Collected data

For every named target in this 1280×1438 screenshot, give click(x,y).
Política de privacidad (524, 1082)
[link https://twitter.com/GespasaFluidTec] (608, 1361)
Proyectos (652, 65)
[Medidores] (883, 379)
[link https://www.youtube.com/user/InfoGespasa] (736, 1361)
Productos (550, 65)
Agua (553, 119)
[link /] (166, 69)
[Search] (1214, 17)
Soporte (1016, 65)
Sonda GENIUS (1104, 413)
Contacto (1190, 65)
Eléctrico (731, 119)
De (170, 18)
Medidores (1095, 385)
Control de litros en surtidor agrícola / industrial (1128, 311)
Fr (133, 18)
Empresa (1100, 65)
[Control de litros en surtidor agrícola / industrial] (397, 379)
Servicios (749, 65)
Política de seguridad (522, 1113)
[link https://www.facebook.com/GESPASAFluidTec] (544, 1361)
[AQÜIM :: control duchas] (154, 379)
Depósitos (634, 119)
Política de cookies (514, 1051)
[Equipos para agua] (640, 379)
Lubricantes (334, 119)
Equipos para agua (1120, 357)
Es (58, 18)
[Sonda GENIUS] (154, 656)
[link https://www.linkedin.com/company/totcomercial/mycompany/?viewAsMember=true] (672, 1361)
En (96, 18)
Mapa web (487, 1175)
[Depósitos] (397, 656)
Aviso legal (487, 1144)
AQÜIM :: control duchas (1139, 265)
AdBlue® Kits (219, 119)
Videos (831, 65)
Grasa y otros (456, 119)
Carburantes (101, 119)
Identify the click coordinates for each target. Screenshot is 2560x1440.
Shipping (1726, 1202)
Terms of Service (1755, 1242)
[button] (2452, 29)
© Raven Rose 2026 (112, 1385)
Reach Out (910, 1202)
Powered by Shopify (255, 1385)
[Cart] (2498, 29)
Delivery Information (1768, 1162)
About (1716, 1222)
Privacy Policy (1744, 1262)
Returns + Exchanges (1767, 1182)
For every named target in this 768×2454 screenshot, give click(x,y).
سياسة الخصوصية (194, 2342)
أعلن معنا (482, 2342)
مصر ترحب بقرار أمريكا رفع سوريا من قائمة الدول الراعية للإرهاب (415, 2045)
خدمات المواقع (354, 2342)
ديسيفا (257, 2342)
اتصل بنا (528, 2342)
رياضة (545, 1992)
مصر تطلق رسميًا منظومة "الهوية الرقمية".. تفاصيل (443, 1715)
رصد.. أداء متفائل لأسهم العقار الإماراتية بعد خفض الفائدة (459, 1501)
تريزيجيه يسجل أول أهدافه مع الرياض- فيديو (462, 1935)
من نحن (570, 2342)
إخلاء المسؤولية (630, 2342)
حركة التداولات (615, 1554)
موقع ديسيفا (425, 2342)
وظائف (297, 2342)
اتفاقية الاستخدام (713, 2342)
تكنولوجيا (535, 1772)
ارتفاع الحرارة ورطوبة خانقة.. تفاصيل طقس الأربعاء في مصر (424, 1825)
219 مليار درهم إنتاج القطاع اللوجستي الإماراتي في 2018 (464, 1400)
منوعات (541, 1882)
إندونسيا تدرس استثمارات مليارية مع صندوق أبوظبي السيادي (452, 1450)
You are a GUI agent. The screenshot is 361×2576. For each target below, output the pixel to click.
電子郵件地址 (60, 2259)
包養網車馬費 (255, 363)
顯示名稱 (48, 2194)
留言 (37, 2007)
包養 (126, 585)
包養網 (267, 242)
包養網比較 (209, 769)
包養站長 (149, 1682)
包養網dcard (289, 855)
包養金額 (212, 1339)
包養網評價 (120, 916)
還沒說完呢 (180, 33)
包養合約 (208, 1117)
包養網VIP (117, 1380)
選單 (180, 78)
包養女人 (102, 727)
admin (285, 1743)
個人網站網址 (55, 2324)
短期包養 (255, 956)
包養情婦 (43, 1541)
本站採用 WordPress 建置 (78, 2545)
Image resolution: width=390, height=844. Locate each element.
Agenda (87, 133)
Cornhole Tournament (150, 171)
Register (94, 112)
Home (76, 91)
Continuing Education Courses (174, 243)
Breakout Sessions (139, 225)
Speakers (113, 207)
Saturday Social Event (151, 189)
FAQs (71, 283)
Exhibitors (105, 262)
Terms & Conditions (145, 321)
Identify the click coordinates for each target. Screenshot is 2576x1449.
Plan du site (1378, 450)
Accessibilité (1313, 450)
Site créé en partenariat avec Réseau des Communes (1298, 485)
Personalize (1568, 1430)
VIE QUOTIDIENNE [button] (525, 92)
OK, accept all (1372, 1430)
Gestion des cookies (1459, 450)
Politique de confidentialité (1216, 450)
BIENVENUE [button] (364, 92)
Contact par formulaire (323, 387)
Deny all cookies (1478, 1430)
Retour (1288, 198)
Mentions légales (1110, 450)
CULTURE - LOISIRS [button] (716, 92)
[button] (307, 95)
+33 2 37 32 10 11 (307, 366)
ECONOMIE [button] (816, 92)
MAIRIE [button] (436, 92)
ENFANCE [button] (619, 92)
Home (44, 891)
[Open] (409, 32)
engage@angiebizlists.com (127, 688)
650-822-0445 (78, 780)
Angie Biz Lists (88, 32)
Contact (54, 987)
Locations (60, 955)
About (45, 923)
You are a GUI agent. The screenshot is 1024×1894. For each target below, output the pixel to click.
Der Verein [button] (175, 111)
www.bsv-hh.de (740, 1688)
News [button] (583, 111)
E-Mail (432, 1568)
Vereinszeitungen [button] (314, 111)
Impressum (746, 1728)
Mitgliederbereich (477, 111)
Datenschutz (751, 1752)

- _Problem description_
Start at the first line and transcribe the data exactly through the last.

- _Solution for this problem_
For every named target in this 1280×1438 screenshot, give click(x,y).
Política de privacidad (524, 1082)
[link https://twitter.com/GespasaFluidTec] (608, 1361)
Proyectos (652, 65)
[Medidores] (883, 379)
[link https://www.youtube.com/user/InfoGespasa] (736, 1361)
Productos (550, 65)
Agua (553, 119)
[link /] (166, 69)
[Search] (1214, 17)
Soporte (1016, 65)
Sonda GENIUS (1104, 413)
Contacto (1190, 65)
Eléctrico (731, 119)
De (170, 18)
Medidores (1095, 385)
Control de litros en surtidor agrícola / industrial (1128, 311)
Fr (133, 18)
Empresa (1100, 65)
[Control de litros en surtidor agrícola / industrial] (397, 379)
Servicios (749, 65)
Política de seguridad (522, 1113)
[link https://www.facebook.com/GESPASAFluidTec] (544, 1361)
[AQÜIM :: control duchas] (154, 379)
Depósitos (634, 119)
Política de cookies (514, 1051)
[Equipos para agua] (640, 379)
Lubricantes (334, 119)
Equipos para agua (1120, 357)
Es (58, 18)
[Sonda GENIUS] (154, 656)
[link https://www.linkedin.com/company/totcomercial/mycompany/?viewAsMember=true] (672, 1361)
En (96, 18)
Mapa web (487, 1175)
[Depósitos] (397, 656)
Aviso legal (487, 1144)
AQÜIM :: control duchas (1139, 265)
AdBlue® Kits (219, 119)
Videos (831, 65)
Grasa y otros (456, 119)
Carburantes (101, 119)
Identify the click coordinates for each target. Screenshot is 2560x1440.
Shipping (1726, 1202)
Terms of Service (1755, 1242)
[button] (2452, 29)
© Raven Rose 2026 (112, 1385)
Reach Out (910, 1202)
Powered by Shopify (255, 1385)
[Cart] (2498, 29)
Delivery Information (1768, 1162)
About (1716, 1222)
Privacy Policy (1744, 1262)
Returns + Exchanges (1767, 1182)
For every named target in this 768×2454 screenshot, give click(x,y).
سياسة الخصوصية (194, 2342)
أعلن معنا (482, 2342)
مصر ترحب بقرار أمريكا رفع سوريا من قائمة الدول الراعية للإرهاب (415, 2045)
خدمات المواقع (354, 2342)
ديسيفا (257, 2342)
اتصل بنا (528, 2342)
رياضة (545, 1992)
مصر تطلق رسميًا منظومة "الهوية الرقمية".. تفاصيل (443, 1715)
رصد.. أداء متفائل لأسهم العقار الإماراتية بعد خفض الفائدة (459, 1501)
تريزيجيه يسجل أول أهدافه مع الرياض- فيديو (462, 1935)
من نحن (570, 2342)
إخلاء المسؤولية (630, 2342)
حركة التداولات (615, 1554)
موقع ديسيفا (425, 2342)
وظائف (297, 2342)
اتفاقية الاستخدام (713, 2342)
تكنولوجيا (535, 1772)
ارتفاع الحرارة ورطوبة خانقة.. تفاصيل طقس الأربعاء في مصر (424, 1825)
219 مليار درهم إنتاج القطاع اللوجستي الإماراتي في 2018 (464, 1400)
منوعات (541, 1882)
إندونسيا تدرس استثمارات مليارية مع صندوق أبوظبي السيادي (452, 1450)
You are a GUI agent. The screenshot is 361×2576. For each target below, output the pixel to click.
電子郵件地址 (60, 2259)
包養網車馬費 (255, 363)
顯示名稱 (48, 2194)
留言 (37, 2007)
包養 (126, 585)
包養網 (267, 242)
包養網比較 (209, 769)
包養站長 (149, 1682)
包養網dcard (289, 855)
包養金額 (212, 1339)
包養網評價 (120, 916)
還沒說完呢 (180, 33)
包養合約 (208, 1117)
包養網VIP (117, 1380)
選單 (180, 78)
包養女人 (102, 727)
admin (285, 1743)
個人網站網址 (55, 2324)
短期包養 (255, 956)
包養情婦 (43, 1541)
本站採用 WordPress 建置 (78, 2545)
Image resolution: width=390, height=844. Locate each element.
Agenda (87, 133)
Cornhole Tournament (150, 171)
Register (94, 112)
Home (76, 91)
Continuing Education Courses (174, 243)
Breakout Sessions (139, 225)
Speakers (113, 207)
Saturday Social Event (151, 189)
FAQs (71, 283)
Exhibitors (105, 262)
Terms & Conditions (145, 321)
Identify the click coordinates for each target. Screenshot is 2576x1449.
Plan du site (1378, 450)
Accessibilité (1313, 450)
Site créé en partenariat avec Réseau des Communes (1298, 485)
Personalize (1568, 1430)
VIE QUOTIDIENNE [button] (525, 92)
OK, accept all (1372, 1430)
Gestion des cookies (1459, 450)
Politique de confidentialité (1216, 450)
BIENVENUE [button] (364, 92)
Contact par formulaire (323, 387)
Deny all cookies (1478, 1430)
Retour (1288, 198)
Mentions légales (1110, 450)
CULTURE - LOISIRS [button] (716, 92)
[button] (307, 95)
+33 2 37 32 10 11 (307, 366)
ECONOMIE [button] (816, 92)
MAIRIE [button] (436, 92)
ENFANCE [button] (619, 92)
Home (44, 891)
[Open] (409, 32)
engage@angiebizlists.com (127, 688)
650-822-0445 (78, 780)
Angie Biz Lists (88, 32)
Contact (54, 987)
Locations (60, 955)
About (45, 923)
You are a GUI agent. The screenshot is 1024×1894. For each target below, output the pixel to click.
Der Verein [button] (175, 111)
www.bsv-hh.de (740, 1688)
News [button] (583, 111)
E-Mail (432, 1568)
Vereinszeitungen [button] (314, 111)
Impressum (746, 1728)
Mitgliederbereich (477, 111)
Datenschutz (751, 1752)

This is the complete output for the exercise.